Work instruction 1 -> Can you copy, word for word, the stretch of the Australian census notes from "Australia experiment" through "It was not."?
Work instruction 2 -> Could you carry on the Australian census notes from the point where they stop?

Excerpt to read ->
Australia experiment

  • Do census every 5 years
  • Tried to map 5% of data from 2011 to 2006
  • In 2016, stored with profile for 18 months
  • Said would keep info anonymous. It was not.
  • SLK581 – statistical linkage key 581. 14 character key as unique id
  • Didn’t make it anonymous. Was algorithmic to generate this key from last name, birthdate and gender
  • Many hashing algorithms generate hash of distinct types so know which one used. Then can create rainbow table for that algorithm for census database.
  • Knowing the pattern for how the key was generated greatly reduces the number of hashes. 36K hashes if know any persons name. That lets find the seed the hashing algorithm used.
  • This isn’t even AI; its programmatic.
  • Ask LLM to find information in the data set. Ex: find people who match a profession.

Stored records
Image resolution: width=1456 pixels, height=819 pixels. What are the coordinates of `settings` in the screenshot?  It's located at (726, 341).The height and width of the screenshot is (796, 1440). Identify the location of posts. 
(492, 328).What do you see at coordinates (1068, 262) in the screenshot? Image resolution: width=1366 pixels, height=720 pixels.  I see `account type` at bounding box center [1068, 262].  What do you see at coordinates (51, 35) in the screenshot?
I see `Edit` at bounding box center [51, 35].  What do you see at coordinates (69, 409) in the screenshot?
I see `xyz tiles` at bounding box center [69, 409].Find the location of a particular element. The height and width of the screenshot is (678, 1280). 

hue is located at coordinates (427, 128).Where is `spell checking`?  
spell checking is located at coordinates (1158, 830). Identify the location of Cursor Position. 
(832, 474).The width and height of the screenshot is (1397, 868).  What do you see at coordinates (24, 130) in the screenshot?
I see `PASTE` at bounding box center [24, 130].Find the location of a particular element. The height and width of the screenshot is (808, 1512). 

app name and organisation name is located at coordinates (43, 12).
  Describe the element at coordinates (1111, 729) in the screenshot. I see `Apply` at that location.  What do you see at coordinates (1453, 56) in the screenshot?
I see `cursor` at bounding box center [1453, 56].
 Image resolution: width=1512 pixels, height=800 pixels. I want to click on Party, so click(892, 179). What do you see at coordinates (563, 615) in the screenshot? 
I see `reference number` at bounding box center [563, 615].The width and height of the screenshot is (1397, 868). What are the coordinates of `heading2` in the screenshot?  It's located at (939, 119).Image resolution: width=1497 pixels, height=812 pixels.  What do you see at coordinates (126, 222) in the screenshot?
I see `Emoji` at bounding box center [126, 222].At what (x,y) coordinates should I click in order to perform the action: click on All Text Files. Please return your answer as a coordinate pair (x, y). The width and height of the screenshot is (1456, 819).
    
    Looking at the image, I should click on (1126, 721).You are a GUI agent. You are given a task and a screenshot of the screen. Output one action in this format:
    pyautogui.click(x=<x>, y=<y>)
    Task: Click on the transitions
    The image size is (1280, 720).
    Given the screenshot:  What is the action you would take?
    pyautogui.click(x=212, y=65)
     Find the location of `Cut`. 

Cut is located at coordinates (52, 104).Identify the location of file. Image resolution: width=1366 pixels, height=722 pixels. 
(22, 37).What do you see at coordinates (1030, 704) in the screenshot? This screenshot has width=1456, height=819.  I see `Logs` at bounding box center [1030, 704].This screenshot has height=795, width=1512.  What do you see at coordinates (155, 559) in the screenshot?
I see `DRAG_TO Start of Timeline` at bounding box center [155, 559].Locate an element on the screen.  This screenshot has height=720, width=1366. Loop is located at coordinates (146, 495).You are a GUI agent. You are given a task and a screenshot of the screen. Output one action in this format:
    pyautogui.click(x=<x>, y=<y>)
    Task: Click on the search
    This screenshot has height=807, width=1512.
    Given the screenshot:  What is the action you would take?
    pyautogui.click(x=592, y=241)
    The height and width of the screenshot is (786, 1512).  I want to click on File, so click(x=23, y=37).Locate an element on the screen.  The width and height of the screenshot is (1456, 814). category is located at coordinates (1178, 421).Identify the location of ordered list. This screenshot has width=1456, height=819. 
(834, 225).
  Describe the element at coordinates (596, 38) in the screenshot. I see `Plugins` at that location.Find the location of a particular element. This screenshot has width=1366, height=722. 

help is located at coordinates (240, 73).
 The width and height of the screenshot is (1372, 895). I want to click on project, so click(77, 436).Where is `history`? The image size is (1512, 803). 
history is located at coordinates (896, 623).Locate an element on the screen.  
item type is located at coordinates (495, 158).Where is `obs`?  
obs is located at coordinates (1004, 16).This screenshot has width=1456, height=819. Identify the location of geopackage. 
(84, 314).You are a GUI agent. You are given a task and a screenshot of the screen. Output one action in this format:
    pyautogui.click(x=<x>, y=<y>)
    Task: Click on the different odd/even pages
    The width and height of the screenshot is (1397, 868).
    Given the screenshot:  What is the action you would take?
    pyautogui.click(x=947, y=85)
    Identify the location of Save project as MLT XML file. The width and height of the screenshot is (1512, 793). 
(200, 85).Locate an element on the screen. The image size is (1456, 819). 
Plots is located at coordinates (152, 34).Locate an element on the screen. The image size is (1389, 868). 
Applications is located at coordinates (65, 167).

Reply 1 ->
Australia experiment

  • Do census every 5 years
  • Tried to map 5% of data from 2011 to 2006
  • In 2016, stored with profile for 18 months
  • Said would keep info anonymous. It was not.

Reply 2 ->
  • Play with at https://slk581.bendechr.ai

Cross Platform Identity Linking

  • Match patterns across social media accounts to link “anonymous” accounts
  • Includes writing style, typos, idioms
  • Cambridge Analytica was doing this in 2016.
  • Now only costs $10/month
  • MCP server exposes data to LLM. Can enhance ability to break privacy

Chatbot with employee data

  • Acme AI solutions (not clear if real company or made up for example)
  • Ask chatbot about employees like “do employees like pets”
  • Controls include ensuring queries are for aggregates and data set has at least 6 results. Tried to protect specific employee data.
  • LLM described what data can/can’t get
  • Claude backend doesn’t limit to one query at a time. Can infer next logical step based on results.
  • https://slk581.bendechr.ai

Target

AI can

  • Predict shopping patterns
  • Identify location without GPS
  • Find API weaknesses
  • etc

eLLephaMts never forget

[cute play on elephants with LLM]

  • Repeat the word company many times
  • After doing it a lot of times, starts giving other internal info

What can I do?

  • Only store what need to store
  • Separate data where possible. Employee database shouldn’t include data used by chat blot
  • The more data you store, the faster a has can be reverse engineered.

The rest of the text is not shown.